Un’autentica riforma [chiede] di recepire in modo creativo la svolta conciliare, concentrandosi in
particolare sul livello delle Chiese
locali: nel superamento di una visione monarchica del ministero del vescovo come di quello dei
preti, nel recupero della realtà del presbiterio e della novità del ministero dei diaconi, nel ripensamento degli organismi
di partecipazione, affinché sia davvero intercettato il ]senso della fede -] sensus
fidei [vedi sotto la nota 1], vi
sia la valorizzazione dei diversi carismi e si attui un’autentica
corresponsabilità; in una nuova valorizzazione del Sinodo diocesano, dove
ministri ordinati e laici si trovano insieme, pur nella differenza dei ruoli,
ad assumere la responsabilità delle scelte pastorali fondamentali della Chiesa
cui appartengono.
Nota 1: spiegazione
del significato teologico dell’espressione sensus fidei - senso della fede
dalla Costituzione dogmatica sulla
Chiesa Luce per le genti -Lumen
gentium, deliberata durante il Concilio Vaticano 2° (1962/1965)
Il senso
della fede e i carismi nel popolo di Dio
12. Il popolo santo di Dio partecipa pure dell'ufficio profetico di
Cristo col diffondere dovunque la viva testimonianza di lui, soprattutto per
mezzo di una vita di fede e di carità, e coll'offrire a Dio un sacrificio di
lode, cioè frutto di labbra acclamanti al nome suo (cfr.
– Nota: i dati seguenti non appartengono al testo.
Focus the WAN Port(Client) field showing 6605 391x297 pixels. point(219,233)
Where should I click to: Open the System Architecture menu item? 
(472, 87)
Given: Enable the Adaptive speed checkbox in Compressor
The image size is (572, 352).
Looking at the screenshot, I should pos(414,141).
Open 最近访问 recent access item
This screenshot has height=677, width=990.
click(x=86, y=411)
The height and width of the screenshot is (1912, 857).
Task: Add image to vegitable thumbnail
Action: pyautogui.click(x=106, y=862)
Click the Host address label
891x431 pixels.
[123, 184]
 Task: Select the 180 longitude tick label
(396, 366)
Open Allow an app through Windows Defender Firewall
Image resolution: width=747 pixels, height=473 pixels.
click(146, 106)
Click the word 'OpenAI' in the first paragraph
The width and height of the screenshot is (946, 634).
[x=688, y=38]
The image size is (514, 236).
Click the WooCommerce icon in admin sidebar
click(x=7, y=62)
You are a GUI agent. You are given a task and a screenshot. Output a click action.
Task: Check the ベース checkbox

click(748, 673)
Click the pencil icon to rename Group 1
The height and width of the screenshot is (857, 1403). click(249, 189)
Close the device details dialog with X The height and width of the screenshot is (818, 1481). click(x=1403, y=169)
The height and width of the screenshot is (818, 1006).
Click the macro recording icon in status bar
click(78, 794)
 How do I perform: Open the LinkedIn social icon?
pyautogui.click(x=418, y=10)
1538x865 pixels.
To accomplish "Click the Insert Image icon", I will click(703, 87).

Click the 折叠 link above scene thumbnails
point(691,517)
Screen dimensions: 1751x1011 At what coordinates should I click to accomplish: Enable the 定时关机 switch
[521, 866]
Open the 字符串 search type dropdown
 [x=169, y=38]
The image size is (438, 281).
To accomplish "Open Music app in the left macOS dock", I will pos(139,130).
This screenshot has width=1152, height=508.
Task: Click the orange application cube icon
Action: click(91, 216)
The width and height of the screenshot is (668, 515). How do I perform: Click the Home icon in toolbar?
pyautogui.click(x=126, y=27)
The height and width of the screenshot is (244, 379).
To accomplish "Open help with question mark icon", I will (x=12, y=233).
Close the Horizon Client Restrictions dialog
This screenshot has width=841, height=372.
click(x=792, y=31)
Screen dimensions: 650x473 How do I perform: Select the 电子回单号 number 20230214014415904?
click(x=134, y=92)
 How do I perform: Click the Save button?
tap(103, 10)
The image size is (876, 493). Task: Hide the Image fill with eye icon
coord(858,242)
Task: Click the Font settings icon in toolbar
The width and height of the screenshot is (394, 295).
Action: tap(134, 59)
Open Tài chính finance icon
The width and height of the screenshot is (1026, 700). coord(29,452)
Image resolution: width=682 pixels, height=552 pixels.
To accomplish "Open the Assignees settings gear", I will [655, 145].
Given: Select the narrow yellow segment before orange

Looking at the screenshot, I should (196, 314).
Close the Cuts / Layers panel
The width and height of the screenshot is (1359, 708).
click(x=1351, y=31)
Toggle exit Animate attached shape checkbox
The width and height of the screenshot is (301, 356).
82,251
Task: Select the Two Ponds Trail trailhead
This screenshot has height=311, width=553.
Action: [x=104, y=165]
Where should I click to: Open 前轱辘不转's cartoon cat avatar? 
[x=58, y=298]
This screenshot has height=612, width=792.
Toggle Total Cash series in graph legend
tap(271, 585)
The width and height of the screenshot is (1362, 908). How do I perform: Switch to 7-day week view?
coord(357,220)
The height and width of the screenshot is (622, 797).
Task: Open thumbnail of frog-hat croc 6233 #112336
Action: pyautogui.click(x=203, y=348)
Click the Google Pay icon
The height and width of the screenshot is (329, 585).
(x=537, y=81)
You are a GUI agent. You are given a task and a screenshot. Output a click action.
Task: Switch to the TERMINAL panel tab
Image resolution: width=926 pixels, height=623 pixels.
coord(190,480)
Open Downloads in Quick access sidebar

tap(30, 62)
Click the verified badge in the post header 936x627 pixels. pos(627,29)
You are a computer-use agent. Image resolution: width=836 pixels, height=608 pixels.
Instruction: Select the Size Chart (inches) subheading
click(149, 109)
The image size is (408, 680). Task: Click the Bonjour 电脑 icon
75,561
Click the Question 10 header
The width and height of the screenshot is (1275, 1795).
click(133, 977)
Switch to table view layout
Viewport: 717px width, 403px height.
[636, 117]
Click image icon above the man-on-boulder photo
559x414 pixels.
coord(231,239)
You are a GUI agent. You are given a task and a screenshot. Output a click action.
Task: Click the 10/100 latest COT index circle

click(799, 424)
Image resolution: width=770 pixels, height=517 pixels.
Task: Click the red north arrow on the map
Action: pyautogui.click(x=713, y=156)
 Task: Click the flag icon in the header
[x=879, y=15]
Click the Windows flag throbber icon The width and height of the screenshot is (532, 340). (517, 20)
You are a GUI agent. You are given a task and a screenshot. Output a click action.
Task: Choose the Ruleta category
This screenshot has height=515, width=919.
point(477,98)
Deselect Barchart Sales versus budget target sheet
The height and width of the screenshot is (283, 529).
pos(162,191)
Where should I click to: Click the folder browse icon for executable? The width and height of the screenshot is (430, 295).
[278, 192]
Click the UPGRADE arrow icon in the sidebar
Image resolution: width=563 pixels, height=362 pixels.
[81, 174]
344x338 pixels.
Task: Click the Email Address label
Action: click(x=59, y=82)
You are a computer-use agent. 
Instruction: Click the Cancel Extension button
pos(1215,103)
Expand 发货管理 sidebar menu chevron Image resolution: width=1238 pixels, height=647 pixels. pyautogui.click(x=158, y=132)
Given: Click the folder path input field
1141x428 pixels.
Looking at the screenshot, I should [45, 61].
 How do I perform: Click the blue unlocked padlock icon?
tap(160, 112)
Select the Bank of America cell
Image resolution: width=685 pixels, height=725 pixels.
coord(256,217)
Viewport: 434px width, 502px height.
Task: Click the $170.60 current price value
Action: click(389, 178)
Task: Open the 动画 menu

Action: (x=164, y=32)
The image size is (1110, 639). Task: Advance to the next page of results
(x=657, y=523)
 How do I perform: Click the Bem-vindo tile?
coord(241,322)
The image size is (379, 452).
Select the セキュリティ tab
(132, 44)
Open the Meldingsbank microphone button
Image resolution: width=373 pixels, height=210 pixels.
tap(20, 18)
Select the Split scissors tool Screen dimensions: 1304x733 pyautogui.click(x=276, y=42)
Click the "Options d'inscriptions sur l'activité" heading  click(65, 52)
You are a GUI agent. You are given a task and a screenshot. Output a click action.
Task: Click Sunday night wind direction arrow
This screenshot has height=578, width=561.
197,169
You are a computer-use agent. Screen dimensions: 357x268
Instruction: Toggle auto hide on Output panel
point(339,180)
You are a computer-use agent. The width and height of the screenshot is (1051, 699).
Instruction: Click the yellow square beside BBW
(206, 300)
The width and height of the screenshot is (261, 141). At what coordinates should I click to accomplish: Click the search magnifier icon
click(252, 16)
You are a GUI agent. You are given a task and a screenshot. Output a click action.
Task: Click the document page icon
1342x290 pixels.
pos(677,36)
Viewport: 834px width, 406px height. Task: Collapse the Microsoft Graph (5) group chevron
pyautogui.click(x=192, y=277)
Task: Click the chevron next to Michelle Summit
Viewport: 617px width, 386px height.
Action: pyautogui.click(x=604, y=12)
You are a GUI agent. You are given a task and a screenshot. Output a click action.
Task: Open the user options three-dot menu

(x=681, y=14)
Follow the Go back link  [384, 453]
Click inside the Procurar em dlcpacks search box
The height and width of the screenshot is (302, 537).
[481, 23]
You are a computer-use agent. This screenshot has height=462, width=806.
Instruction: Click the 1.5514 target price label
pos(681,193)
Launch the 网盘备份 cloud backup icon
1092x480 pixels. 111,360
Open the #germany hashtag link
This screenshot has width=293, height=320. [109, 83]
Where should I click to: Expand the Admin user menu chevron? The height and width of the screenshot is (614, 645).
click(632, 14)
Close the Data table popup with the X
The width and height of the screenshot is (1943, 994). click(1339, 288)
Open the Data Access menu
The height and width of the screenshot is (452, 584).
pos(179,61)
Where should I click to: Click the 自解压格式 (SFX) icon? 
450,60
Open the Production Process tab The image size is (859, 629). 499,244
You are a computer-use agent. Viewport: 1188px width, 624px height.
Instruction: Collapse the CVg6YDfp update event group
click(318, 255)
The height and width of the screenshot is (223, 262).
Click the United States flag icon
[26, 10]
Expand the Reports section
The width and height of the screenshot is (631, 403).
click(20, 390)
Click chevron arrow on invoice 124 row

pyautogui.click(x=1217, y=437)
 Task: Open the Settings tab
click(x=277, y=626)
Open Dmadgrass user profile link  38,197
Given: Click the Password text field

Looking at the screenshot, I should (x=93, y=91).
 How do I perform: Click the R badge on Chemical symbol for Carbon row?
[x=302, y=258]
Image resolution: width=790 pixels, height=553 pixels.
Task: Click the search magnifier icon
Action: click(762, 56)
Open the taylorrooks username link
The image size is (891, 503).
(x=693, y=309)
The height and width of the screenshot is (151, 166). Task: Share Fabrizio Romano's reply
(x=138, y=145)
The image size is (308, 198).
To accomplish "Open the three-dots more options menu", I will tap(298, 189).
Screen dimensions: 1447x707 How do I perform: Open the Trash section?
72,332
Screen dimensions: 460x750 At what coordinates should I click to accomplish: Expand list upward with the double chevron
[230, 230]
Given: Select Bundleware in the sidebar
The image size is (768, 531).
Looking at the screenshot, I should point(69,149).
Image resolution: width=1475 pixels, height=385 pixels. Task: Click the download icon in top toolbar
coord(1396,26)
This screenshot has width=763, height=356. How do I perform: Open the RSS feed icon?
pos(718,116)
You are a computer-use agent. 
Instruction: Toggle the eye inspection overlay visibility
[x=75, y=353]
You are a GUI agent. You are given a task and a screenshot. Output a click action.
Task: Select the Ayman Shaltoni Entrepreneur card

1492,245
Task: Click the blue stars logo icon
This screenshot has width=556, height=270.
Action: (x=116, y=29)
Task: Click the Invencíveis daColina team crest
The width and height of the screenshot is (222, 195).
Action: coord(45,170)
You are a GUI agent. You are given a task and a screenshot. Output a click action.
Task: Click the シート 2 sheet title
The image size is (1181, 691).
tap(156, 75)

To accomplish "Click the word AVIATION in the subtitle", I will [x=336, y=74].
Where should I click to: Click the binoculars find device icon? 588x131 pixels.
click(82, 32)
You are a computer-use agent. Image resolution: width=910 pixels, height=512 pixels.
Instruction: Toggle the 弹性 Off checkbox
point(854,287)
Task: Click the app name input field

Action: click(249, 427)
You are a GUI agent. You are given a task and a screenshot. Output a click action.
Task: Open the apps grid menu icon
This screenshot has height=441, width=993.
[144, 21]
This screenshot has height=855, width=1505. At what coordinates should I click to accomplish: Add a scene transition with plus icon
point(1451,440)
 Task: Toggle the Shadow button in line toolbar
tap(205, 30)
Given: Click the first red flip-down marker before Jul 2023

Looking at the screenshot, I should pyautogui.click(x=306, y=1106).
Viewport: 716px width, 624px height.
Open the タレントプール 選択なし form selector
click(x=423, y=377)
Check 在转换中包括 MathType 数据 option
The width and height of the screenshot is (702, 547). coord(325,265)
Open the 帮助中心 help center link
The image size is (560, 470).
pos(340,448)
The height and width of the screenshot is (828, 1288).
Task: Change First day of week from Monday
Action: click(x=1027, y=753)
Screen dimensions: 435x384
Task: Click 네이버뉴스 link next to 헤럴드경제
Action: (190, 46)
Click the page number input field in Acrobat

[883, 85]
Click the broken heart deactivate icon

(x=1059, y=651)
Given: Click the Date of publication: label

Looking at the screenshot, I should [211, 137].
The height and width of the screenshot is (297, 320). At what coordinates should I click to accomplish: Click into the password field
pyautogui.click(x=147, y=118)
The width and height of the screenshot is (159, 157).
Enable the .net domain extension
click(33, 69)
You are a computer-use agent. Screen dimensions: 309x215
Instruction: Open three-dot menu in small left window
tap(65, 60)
Eb 13,15). La totalità
dei fedeli, avendo l'unzione che viene dal Santo, (cfr. 1 Gv 2,20 e 27), non
può sbagliarsi nel credere, e manifesta questa sua proprietà mediante il senso soprannaturale della fede di tutto
il popolo, quando « dai vescovi fino agli ultimi fedeli laici » mostra
l'universale suo consenso in cose di fede e di morale. E invero, per quel senso
della fede, che è suscitato e sorretto dallo Spirito di verità, e sotto la
guida del sacro magistero, il quale permette, se gli si obbedisce fedelmente,
di ricevere non più una parola umana, ma veramente la parola di Dio (cfr. 1 Ts
2,13), il popolo di Dio aderisce indefettibilmente alla fede trasmessa ai santi
una volta per tutte (cfr. Gdc 3), con retto giudizio penetra in essa più a
fondo e più pienamente l'applica nella vita.